Another common use case we see is predictive maintenance. Customers who have services or devices that are running continuously want to know as quickly as possible if there is a problem.
This is a common scenario for media companies that do streaming video. They want to know if there is a problem with the quality of the streaming so they can fix it, ideally before the user notices the degradation.
This use case also comes up in the energy industry. Energy companies have devices (such as oil drills, wind turbines, etc.) in remote locations. Tracking the health of those devices and making adjustments can extend their lifetime and save millions of dollars in labor and equipment to replace them.
The key requirements are the ability to stream the data about the device or service, analyze the data – often using a form of ML that leverages complex queries – and then send an alert if the results show any issues that need to be addressed. The data infrastructure needs to be online 24/7 to ensure there is no delay in identifying these issues.
A third use case is personalization. Personalization is about customizing the experience for a customer. This use case pops in a number of different verticals, such as a user visiting a retail web site, playing a game in an online arcade, or even visiting a brick and mortar store.
The ability to see a user’s activity and, more importantly, learn what is attractive to them, gives you the information to meet their needs more effectively and efficiently. One of MemSQL’s customers is a gaming company. They stream information about the user’s activity in the games, process the results against a model in MemSQL, and use the results to offer the user discounts for new games and other in-app purchases.
Another example is a popular music delivery service that uses MemSQL to analyze usage of the service to optimize ad spend.

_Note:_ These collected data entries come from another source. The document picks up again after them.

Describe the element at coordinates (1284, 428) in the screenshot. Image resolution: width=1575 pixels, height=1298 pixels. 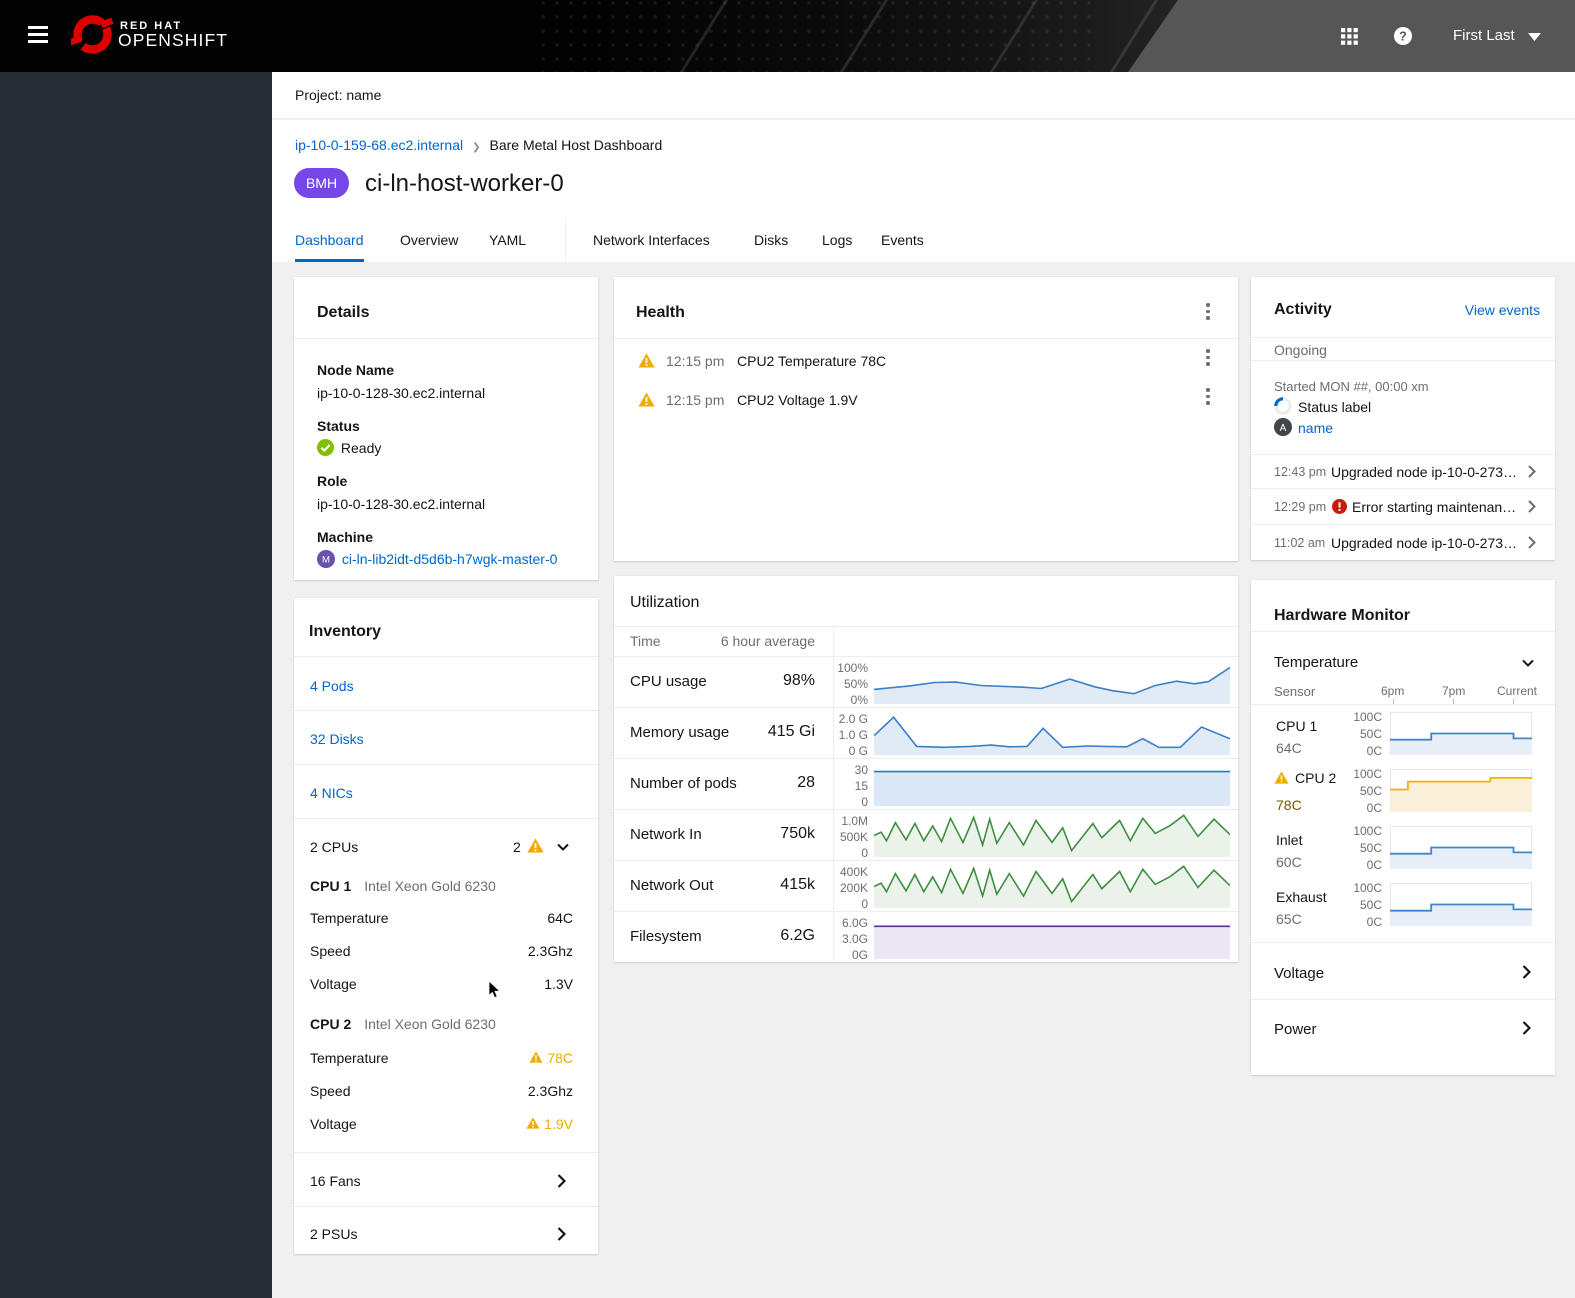
I see `svg-text: A` at that location.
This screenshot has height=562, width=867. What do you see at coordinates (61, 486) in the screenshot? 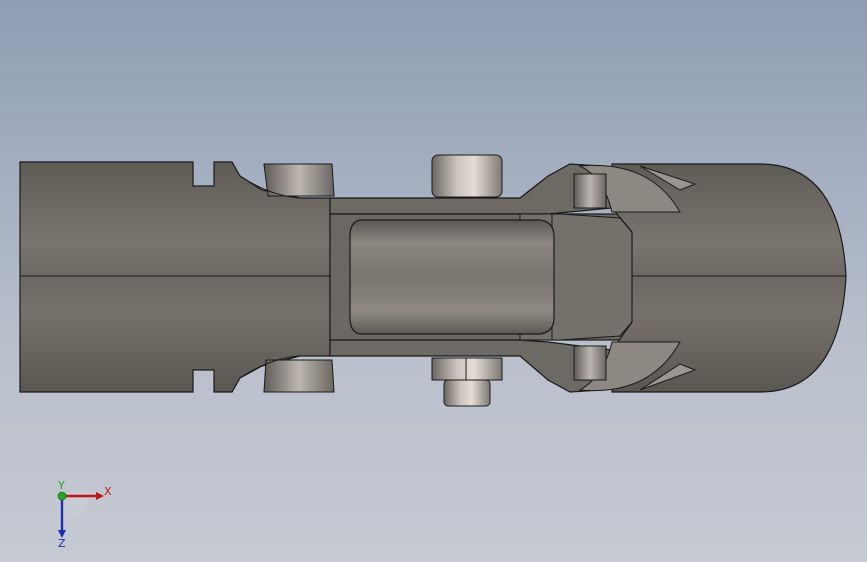
I see `y-axis-label: Y` at bounding box center [61, 486].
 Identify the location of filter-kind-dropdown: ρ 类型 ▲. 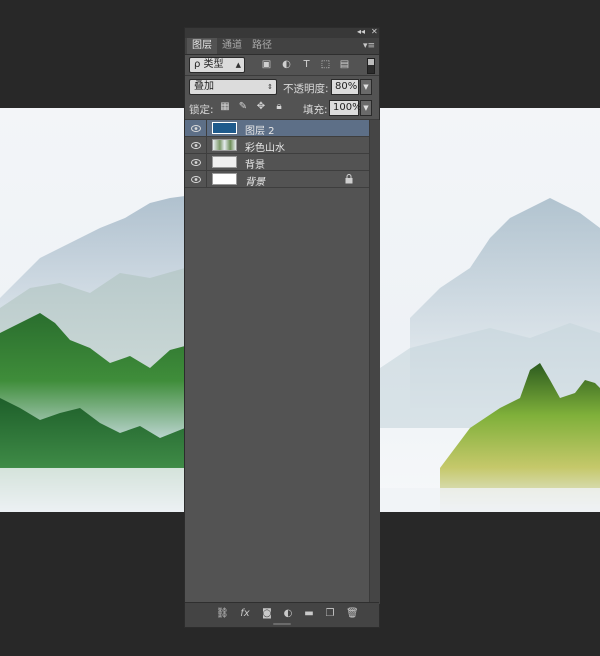
(217, 65).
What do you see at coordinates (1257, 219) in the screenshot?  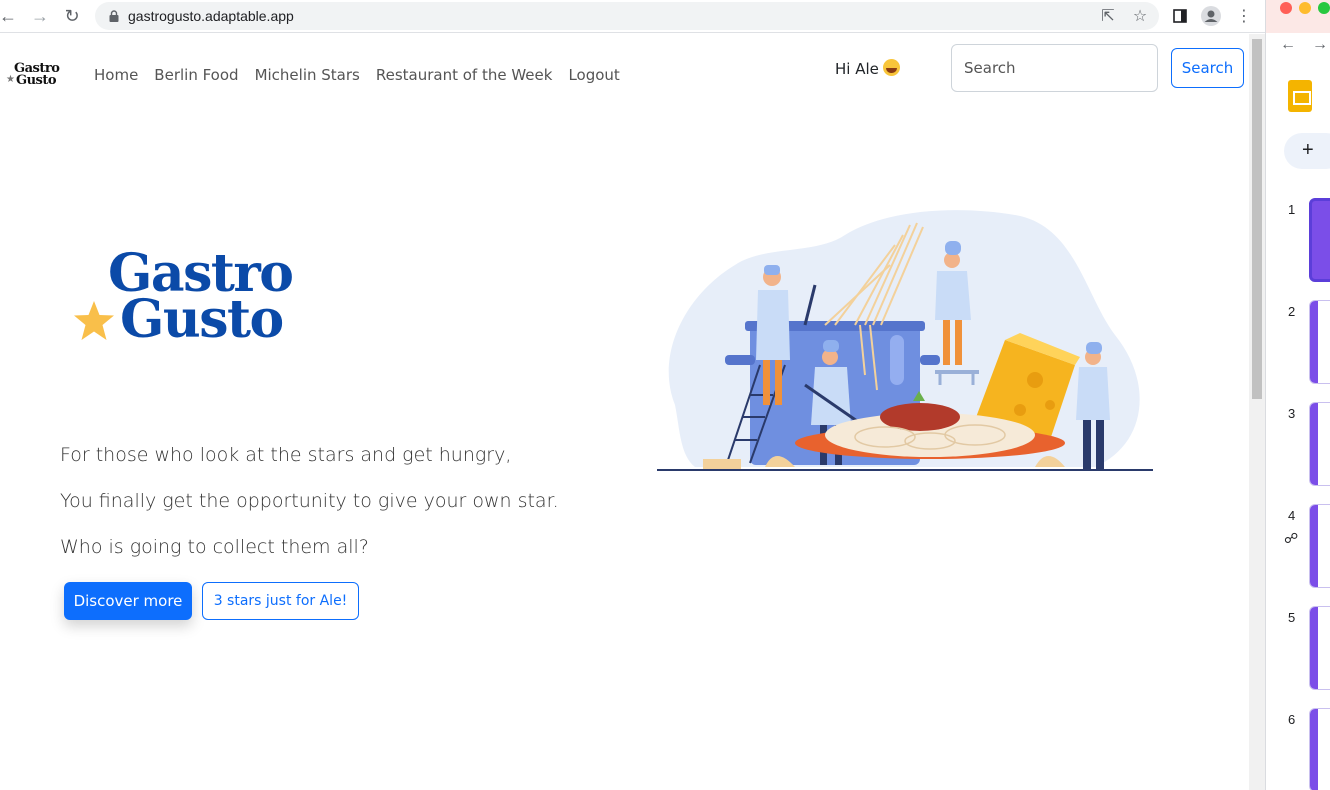 I see `scrollbar-thumb` at bounding box center [1257, 219].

The size of data and the number of employees using the system made it challenging to deliver the data in a timely way to the organization and allow them to query the data interactively. MemSQL significantly improved their ability to ingest and process the data and allowed their users to get a dramatic speedup in their query response times.
Operational analytics is a new workload that encompasses the operational requirements of an OLTP workload – data lookups, transactionality, availability, reliability, and scalability – as well as the analytical requirements of an OLAP workload – large data sets and fast queries.
Coupled with the new requirements of high user concurrency and fast ingestion, the operational analytics workload is tough to support with a legacy database architecture or by cobbling together a series of disparate tools. As businesses continue along their digital transformation journey they are finding more and more of their workloads fit this pattern and are searching for new modern data infrastructure, like MemSQL, that has the performance and scale capabilities to handle them.